Cosa mangiare in caso di colon irritabile

Cosa mangiare in caso di colon irritabile

Il colon irritabile rappresenta una patologia particolarmente comune, caratterizzata da un corredo sintomatico spesso invalidante al punto da condizionare la vita quotidiana del soggetto affetto nei casi estremi.



I rapporti statistici riportano una somma totale pari al 10-15 % dei soggetti adulti affetti dalla patologia del colon irritabile, mentre diversi saranno i casi in cui i sintomi si legano a coliti acute originate da uno stato infiammatorio, come le enterocoliti tossi-infettive, Morbo di Crohn, colite ulcerosa, colite da antibiotici.

Nonostante il colon irritabile sia in grado di compromettere la quotidianità del soggetto affetto la patologia non comporta interventi d’azione invasivi come chirurgia o possibili ricoveri ospedalieri e potrà essere contrastata anche attraverso un’alimentazione e uno stile di vita corretto.

Circa il 20% delle persone affette da colon irritabile lamenta sintomi in grado di sfociare nella costipazione e stipsi, dolore e malessere generale spesso invalidante per lo svolgimento dell’attività professionale e della vita privata e sociale.

Il colon irritabile consiste, nello specifico, in un’alterazione della funzione del colon che si concentra su di un corredo sintomatico nella zona addominale con eventuali irritazioni anche nella regione rettale e anale, gonfiori e alterazioni intestinali di carattere più o meno invasivi.

A seconda della gravità del colon irritabile si potranno riscontrare: dissenteria, stipsi, emissione di feci dure e molli in un unico giorno, stipsi alternata a diarrea per un periodo da alcune settimane fino a raggiungere alcune mensilità, emissione di feci più o meno compatte e di colore scuro.

Nel diagnosticare la sindrome del colon irritabile si dovranno quindi escludere patologie di tipo organico, rilevabili da specifici test e analisi. In presenza di sangue all’interno delle feci e stati febbricitanti si potrà escludere la sindrome del colon irritabile e ricercare la patologia specifica originaria.



Il colon, nel caso dell’irritabilità, viene definito in tal modo in conseguenza alla sensibilità e motilità dei nervi muscolari interessanti l’intestino, con tutte le conseguenze di un corredo sintomatico a disturbo dell’attività intestinale stessa.

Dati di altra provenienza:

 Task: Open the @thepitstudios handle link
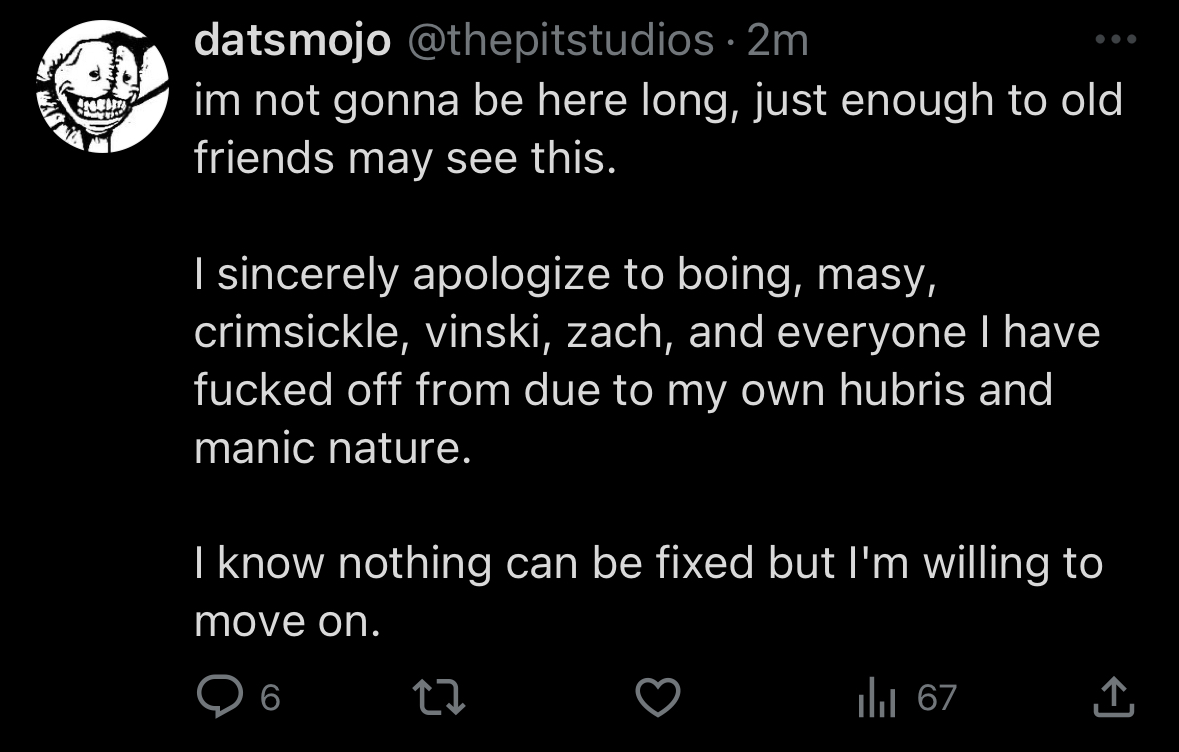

Tra i sintomi più comuni si trovano: dolore addominale o fastidiose sensazioni all’addome, dolori, meteorismo e flatuenze, miglioramento dei sintomi a seguito della defecazione, un cambiamento della normale defecazione, un cambiamento della consistenza delle feci, un cambiamento del colore delle feci.

I sintomi dovranno manifestarsi in un periodo temporale compreso tra i 6 e i 9 mesi per poter essere diagnosticata una sindrome del colon irritabile. Fattori di vita come stress, alimentazione sregolata e scarsa attività fisica possono aumentare il rischio di sviluppare una sindrome da colon irritabile.

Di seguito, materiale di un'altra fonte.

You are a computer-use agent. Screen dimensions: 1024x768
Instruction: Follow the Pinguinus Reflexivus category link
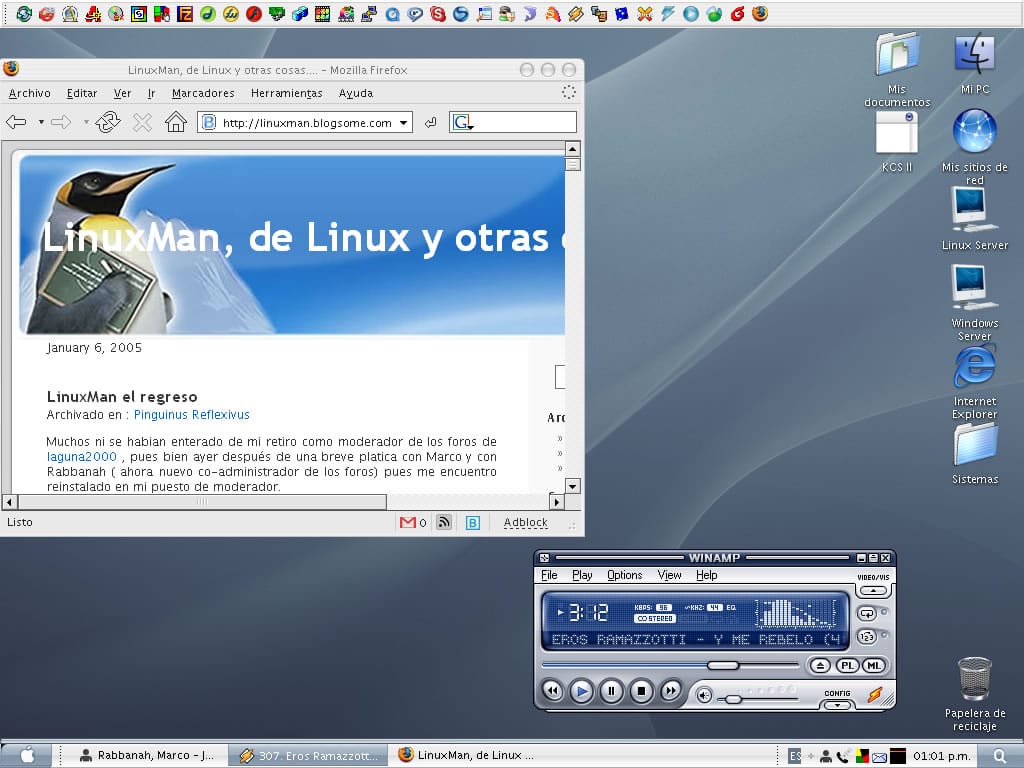pyautogui.click(x=191, y=414)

Colon Irritabile: che cosa Mangiare

In presenza di una sindrome da colon irritabile diagnosticata si dovranno assumere particolari accorgimenti all’interno della propria dieta alimentare.

In questo caso gli ortaggi dovranno essere consumati preferibilmente cotti, evitando broccoli, cavolfiori e cavoli a causa dei conseguenti gas intestinali. Le verdure crude sono da considerarsi sempre sconsigliate secondo il parere dei medici.

La frutta dovrà essere privata della buccia e dei semi, consumando moderatamente o eliminando melone, agrumi e anguria.

Le fibre dovranno essere assunte con regolarità senza sfociare negli eccessi che potrebbero originare crampi addominali e dissenteria. Latte e latticini saranno sconsigliati, fatta eccezione per lo yogurt. Anche i legumi dovranno essere evitati optando per un consumo maggiore di pesce e carni. Da evitare anche le spezie, il caffè e la cioccolata, le bibite gassate, i dolcificanti, lo zucchero e le marmellate.